Posted: 7 October 2001
This year the Prize has been awarded to Stephane Altier, a postgraduate composition student at the Royal Academy of Music, taught by Dominic Muldowney, for his work Nox.
The music is simply scored for clarinet and piano and is described by Stephane as a nocturnal work. It is his attempt to create music that focuses on the sound qualities of the clarinet by composing long slow notes to enable the instrument to be heard more intensely. He says: "I also found that I would have to balance the slowness with a more active piano part and, finally, based my work on the following metaphoric idea: slow breathing (the clarinet) and fast thoughts (the piano) make up a kind of emotional counterpoint, linked to the falling of night. The work is divided into eight short moments or gestures that lead both instruments to find a common attitude and, finally, to share the same quiet acceptance of darkness."
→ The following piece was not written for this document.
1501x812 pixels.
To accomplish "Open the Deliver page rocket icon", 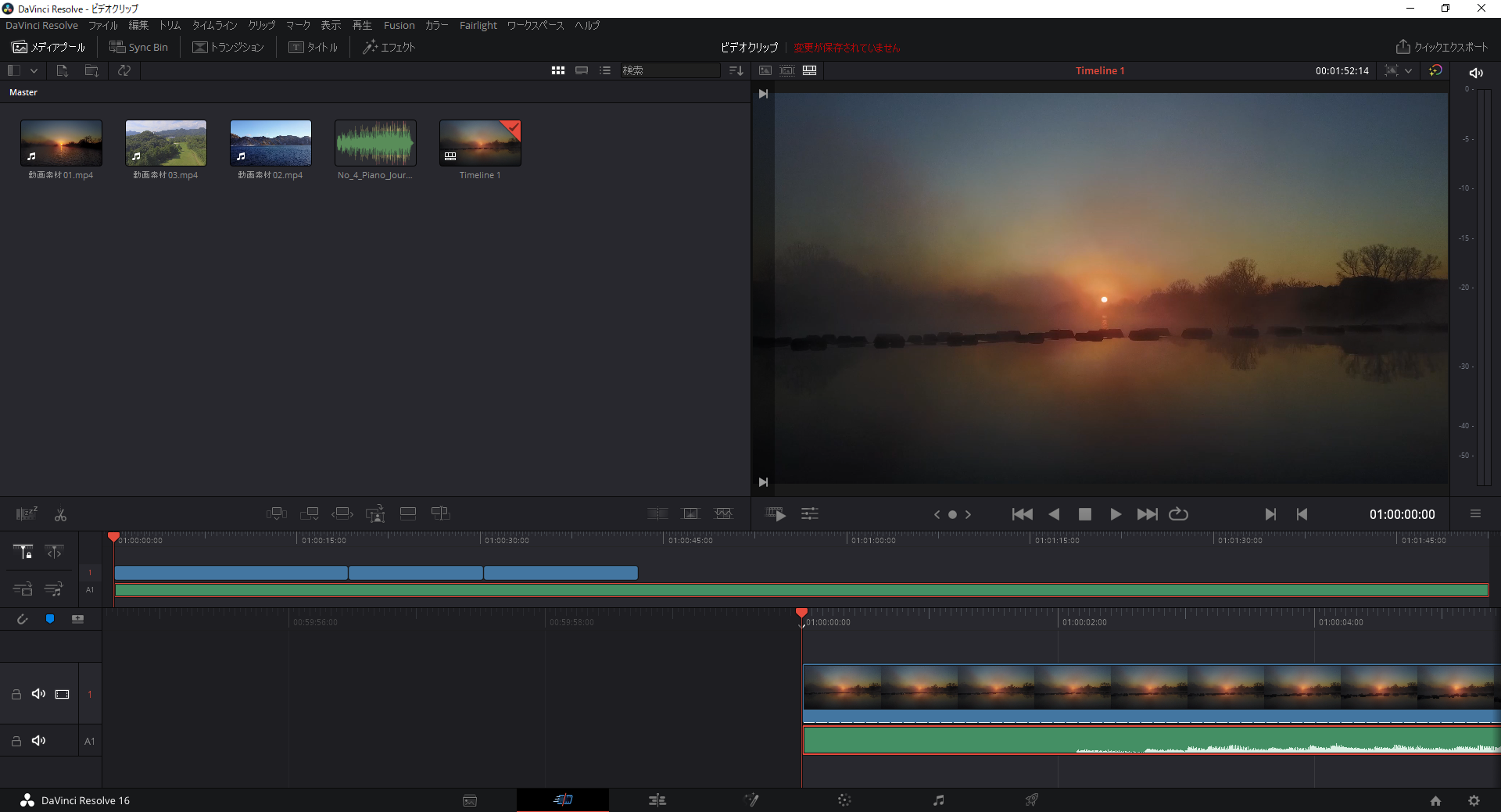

The Prize Adjudicator this year, Gregory Rose, said in his report of the work: "What attracted me most to these pieces was the daringness of the simplicity, and yet the dramatic variety the composer has created…. (the) piece would benefit highly from repeated playings, full of subtlety and beautifully created colours."
Stephane was born in Avignon in 1969 and studied Musicology at Nice University. He went on to study Composition at Rueil – Malmaison and then at the Conservatoire Superieur de Paris, where he won several prizes. He is now studying for his PhD at the Academy under Simon Bainbridge.
The work will have its premiere performance at a concert which will take place at 6pm on 29th November 2001 in the New Recital Room at the Royal Academy of Music, London.
Pilvet, a work for flute, clarinet, violin, cello and piano by another postgraduate student, David Gorton, was commended by the Adjudicator who described it as: "a gritty, complex work, full of subtle discourse between instruments (with) a particularly interesting and fluid piano part..." Partly written whilst the composer was in Finland, the title translates from Finnish as The Clouds. The work is concerned with how material can change and transform while, in some way, remain exactly the same. Born in 1978, David read Music at Durham, went on to study at King's College with Harrison Birtwhistle and is now working for his PhD also with Simon Bainbridge.
The prize of £500 is awarded annually from an endowment established in 1999 by the Alan Bush Music Trust in memory of Alan Bush, who was both a student and eminent Professor of Composition for 53 years at the Royal Academy of Music, London.
The prize, open to students of Composition at the Royal Academy of Music, is awarded as a result of competition to the composer who submits the best "serious" work in chamber music for up to seven instruments of the candidate's choice, which may include voice(s) but must include a substantial piano part.
The prizewinners for the previous years' competition were: Maciej Zielinski in 1999 for Lutoslawski in Memoriam for oboe and piano, and Tim Smith in 2000 for To Find Trees and Stars for clarinet, piano, violin, cello and viola.